What you are asked to do
Scan the records below for the line containing "N/A (249, 823)" and the line containing "Understood. Please let me know when you're ready for me". Copy both, plus every line between, exactly.
--- Input data Enclosed Below ---
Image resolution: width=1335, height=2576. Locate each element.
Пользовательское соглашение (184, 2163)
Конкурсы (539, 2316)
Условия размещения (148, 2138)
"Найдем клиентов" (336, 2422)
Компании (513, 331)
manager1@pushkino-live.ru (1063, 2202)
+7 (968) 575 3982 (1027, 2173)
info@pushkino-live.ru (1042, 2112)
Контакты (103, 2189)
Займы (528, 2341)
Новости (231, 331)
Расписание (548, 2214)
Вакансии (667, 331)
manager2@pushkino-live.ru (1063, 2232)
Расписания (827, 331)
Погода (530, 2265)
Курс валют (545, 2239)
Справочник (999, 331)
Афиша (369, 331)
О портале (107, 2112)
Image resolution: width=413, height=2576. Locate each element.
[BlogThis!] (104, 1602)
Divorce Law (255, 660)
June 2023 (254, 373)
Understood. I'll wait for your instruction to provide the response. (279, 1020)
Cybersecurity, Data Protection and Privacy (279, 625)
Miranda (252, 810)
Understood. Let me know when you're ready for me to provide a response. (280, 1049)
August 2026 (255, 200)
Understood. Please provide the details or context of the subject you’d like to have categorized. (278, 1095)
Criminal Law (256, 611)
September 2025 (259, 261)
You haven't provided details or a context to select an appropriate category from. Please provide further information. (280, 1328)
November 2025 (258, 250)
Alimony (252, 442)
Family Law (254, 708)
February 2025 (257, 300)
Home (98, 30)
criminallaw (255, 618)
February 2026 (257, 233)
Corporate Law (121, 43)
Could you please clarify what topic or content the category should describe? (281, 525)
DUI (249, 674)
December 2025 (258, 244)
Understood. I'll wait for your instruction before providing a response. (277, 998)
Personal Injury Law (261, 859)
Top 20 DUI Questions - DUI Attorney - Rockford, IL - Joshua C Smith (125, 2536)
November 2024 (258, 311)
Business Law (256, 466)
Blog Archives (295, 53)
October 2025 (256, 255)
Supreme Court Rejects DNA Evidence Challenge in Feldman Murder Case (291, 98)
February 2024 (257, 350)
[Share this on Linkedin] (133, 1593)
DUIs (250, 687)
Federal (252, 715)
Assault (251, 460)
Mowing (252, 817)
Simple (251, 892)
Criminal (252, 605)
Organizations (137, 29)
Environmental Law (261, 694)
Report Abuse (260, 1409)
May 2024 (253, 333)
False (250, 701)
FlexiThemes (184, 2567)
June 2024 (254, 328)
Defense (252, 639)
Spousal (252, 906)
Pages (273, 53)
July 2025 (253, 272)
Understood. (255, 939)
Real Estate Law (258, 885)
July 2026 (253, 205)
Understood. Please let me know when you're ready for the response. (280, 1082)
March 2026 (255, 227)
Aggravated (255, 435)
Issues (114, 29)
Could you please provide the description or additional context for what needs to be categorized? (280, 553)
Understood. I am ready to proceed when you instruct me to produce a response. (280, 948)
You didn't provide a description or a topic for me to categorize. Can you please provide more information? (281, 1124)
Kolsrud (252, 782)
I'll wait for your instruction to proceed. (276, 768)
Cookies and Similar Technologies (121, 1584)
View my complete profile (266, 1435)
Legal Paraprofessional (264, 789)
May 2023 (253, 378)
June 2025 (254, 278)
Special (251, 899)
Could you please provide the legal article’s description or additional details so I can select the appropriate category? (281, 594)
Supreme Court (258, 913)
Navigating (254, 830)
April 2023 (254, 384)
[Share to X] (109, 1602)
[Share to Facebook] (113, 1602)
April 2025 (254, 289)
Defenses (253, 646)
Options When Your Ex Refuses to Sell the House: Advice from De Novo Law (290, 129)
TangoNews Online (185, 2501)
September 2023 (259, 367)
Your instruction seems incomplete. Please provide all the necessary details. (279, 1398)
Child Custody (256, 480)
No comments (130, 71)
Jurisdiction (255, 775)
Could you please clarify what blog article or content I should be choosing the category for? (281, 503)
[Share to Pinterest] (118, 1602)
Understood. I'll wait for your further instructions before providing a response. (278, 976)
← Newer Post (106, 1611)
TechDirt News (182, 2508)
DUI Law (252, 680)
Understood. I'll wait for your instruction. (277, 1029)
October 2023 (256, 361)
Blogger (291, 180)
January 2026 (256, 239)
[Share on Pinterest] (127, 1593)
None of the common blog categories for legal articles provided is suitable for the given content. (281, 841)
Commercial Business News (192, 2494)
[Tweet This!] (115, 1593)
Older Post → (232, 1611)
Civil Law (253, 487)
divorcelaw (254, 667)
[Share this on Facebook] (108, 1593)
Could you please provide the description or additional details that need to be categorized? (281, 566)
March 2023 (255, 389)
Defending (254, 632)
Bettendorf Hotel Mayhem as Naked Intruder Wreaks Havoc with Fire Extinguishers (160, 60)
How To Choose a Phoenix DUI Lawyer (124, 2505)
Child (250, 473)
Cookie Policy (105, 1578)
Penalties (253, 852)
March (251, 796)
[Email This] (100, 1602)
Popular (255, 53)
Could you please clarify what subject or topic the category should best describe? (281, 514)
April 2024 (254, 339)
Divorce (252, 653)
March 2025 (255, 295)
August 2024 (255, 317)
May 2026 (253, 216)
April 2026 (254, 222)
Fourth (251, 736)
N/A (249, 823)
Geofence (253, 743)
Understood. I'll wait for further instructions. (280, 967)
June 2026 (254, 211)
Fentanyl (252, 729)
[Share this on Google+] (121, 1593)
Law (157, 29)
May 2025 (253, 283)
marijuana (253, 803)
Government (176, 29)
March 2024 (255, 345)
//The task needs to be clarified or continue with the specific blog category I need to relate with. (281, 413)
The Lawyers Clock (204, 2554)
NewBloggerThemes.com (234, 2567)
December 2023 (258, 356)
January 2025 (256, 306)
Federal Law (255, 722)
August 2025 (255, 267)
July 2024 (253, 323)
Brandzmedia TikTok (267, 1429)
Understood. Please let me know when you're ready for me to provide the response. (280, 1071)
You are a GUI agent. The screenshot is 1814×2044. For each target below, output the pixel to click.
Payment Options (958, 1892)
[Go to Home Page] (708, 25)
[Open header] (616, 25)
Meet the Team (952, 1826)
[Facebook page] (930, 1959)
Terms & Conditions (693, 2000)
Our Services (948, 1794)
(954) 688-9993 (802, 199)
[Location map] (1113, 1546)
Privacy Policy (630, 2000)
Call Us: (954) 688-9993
--- End of Enclosed Input data ---
Task solution
N/A (249, 823)
Geofence (253, 743)
Understood. I'll wait for further instructions. (280, 967)
June 2026 (254, 211)
Fentanyl (252, 729)
[Share this on Google+] (121, 1593)
Law (157, 29)
May 2025 (253, 283)
marijuana (253, 803)
Government (176, 29)
March 2024 (255, 345)
//The task needs to be clarified or continue with the specific blog category I need to relate with. (281, 413)
The Lawyers Clock (204, 2554)
NewBloggerThemes.com (234, 2567)
December 2023 (258, 356)
January 2025 (256, 306)
Federal Law (255, 722)
August 2025 (255, 267)
July 2024 (253, 323)
Brandzmedia TikTok (267, 1429)
Understood. Please let me know when you're ready for me to provide the response. (280, 1071)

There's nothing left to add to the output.